Posted by Theology of Home on
A Place of Springs
“As they pass through the valley of weeping, they make of it a place of springs”
-Psalm 84:6

 By Denise Trull 

A ‘spring’ is defined as a place where water moving underground finds an opening to the surface and emerges, sometimes as just a trickle and sometimes in a continuous flow. There is something deliciously mysterious in the notion of secret openings dotting the world’s circumference -- half hidden portals through which life giving water flows up and out from the depths below, catching its first taste of dappled sunlight. 

Hilaire Belloc, a great, energetic, boisterous thinker of a man, who hailed from late 19th century England, once announced to a whole dinner party of surprised guests that they would be taking a hike after supper. They were going to follow the river near his home all the way to its source just for the joy of it! The whole party enthusiastically followed him there and back again, discovering to their surprise that the rushy river they knew so well had as its vital source a mere trickling of water dripping from an unassuming crack in a rock that would have been difficult to find unless it had been deliberately sought.

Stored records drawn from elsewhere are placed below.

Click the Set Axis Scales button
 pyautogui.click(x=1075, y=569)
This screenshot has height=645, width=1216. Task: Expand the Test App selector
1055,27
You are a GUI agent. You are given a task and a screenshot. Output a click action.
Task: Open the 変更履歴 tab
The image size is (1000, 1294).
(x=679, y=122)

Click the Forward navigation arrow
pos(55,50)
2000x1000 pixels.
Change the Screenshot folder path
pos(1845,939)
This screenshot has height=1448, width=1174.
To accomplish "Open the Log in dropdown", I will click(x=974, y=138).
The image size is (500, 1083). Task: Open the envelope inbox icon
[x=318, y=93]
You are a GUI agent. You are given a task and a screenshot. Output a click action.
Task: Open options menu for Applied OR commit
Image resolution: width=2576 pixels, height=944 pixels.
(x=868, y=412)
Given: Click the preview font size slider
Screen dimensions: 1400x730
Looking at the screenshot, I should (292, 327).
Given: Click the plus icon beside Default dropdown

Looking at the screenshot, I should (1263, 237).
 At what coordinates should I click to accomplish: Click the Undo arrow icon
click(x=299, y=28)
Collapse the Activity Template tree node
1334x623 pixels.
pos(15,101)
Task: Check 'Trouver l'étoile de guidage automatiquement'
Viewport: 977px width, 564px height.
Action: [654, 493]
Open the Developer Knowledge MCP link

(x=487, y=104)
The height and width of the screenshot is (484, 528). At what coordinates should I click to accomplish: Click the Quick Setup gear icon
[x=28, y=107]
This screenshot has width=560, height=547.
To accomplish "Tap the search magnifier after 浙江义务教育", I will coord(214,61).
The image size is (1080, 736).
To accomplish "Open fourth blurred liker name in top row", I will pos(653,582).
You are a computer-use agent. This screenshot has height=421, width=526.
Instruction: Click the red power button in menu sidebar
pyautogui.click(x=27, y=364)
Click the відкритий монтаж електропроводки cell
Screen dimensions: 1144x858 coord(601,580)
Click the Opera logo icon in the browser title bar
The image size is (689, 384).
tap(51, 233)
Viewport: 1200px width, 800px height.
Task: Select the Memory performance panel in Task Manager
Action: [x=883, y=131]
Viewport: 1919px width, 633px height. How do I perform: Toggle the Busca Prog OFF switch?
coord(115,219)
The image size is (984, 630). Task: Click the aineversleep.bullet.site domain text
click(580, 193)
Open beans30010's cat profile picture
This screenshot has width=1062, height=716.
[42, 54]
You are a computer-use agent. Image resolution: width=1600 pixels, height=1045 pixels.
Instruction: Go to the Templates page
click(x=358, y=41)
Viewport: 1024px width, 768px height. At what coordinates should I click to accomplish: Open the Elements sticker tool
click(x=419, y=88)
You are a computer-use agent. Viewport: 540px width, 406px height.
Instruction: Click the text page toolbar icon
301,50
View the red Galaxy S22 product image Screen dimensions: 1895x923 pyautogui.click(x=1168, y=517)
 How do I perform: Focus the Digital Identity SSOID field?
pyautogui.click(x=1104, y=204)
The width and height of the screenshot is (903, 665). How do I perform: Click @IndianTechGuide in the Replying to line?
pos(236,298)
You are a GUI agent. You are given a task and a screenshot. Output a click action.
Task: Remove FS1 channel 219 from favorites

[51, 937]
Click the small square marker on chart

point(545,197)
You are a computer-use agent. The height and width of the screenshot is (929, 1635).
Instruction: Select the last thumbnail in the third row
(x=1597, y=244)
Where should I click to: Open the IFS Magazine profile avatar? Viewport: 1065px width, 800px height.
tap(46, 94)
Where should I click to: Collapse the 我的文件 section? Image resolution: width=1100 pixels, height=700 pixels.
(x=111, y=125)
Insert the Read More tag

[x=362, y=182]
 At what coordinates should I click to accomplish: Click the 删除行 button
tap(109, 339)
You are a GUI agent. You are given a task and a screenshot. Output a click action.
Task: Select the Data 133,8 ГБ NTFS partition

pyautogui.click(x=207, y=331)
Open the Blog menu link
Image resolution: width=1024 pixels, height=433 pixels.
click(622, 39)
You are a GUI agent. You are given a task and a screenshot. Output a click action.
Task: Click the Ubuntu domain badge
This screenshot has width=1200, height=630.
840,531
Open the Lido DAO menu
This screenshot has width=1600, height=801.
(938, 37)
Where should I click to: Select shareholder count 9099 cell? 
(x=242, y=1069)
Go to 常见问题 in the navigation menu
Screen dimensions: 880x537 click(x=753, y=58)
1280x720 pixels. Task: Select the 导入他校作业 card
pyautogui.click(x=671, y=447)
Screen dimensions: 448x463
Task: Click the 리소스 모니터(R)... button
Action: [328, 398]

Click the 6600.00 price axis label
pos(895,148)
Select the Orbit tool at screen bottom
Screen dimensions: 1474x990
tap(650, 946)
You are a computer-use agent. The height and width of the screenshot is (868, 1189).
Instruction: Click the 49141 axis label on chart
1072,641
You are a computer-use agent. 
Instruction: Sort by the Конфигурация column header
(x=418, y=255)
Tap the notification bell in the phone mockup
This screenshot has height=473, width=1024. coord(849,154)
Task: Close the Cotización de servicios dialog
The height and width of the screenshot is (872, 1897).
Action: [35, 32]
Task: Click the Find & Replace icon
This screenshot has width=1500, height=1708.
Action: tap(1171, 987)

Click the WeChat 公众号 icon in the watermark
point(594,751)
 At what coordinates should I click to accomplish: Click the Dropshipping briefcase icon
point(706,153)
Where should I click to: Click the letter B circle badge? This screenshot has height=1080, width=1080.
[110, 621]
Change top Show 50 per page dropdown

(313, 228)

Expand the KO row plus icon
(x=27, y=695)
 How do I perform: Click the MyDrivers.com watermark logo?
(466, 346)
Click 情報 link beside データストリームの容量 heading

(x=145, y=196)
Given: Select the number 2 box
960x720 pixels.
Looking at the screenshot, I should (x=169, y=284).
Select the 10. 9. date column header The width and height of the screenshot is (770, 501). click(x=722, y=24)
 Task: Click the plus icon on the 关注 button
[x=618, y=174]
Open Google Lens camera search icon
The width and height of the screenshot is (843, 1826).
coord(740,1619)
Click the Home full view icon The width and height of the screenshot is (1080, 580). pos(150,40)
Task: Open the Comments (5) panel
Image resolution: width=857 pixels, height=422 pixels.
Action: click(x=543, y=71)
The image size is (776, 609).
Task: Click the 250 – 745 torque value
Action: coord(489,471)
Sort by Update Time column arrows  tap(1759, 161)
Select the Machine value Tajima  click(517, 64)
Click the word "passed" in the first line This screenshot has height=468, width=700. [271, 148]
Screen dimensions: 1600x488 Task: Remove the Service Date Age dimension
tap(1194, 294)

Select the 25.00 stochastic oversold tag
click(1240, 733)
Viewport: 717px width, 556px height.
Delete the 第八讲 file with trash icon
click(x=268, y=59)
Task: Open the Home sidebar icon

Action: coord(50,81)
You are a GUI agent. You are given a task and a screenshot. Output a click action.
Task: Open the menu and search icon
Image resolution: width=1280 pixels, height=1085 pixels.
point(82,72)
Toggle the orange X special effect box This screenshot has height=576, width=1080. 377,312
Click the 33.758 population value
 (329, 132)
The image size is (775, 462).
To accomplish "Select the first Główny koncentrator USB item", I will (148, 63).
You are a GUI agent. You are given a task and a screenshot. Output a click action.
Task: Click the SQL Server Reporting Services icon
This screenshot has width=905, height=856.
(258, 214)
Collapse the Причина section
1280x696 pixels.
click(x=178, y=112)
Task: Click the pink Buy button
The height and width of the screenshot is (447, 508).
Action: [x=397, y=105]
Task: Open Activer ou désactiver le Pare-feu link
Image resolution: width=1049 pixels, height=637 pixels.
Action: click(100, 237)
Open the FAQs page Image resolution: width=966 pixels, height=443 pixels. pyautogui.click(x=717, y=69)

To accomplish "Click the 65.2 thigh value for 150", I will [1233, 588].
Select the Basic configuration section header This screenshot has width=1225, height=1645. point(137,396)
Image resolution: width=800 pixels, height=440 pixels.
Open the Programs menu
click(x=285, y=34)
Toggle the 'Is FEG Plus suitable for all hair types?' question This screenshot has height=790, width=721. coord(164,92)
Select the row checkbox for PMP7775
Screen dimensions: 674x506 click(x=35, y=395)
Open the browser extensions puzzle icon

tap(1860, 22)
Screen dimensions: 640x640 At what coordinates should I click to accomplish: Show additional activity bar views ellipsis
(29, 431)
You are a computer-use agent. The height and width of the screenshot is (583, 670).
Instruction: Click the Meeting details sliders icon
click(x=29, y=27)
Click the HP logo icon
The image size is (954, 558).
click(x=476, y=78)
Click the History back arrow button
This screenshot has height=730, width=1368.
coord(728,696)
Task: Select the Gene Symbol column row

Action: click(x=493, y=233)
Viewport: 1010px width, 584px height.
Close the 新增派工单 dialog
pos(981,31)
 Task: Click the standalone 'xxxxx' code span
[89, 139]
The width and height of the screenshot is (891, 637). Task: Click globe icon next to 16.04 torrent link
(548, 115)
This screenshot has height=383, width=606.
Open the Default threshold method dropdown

Belloc had thought it worth the effort, this seeking of hidden springs. So had his guests. They all returned in high spirits and ended the evening singing the Salve Regina with extra gusto within the walls of the Belloc family chapel. Discovery has that effect. Joy. Wonder. I have come to call this the “Bellocian principle”: a life spent in a determined search for hidden springs whether literal or figurative.

I had one of these Bellocian moments recently. I was wandering the art section at the local library, not really searching for anything in particular. I randomly pulled out a large, though thin volume, entitled: The Illuminated Life of Maud Lewis”. On the cover was this wizened, tiny, gnome-like lady with disturbingly crooked hands -- hands that were clutching a paintbrush as if for dear life. She could have been a character from the imagination of a Grimm or an Andersen. But it was the smile that caught me and warmed me down to my toes. She sat in a backdrop of flowers and birds and fairies painted willy-nilly on the walls behind her.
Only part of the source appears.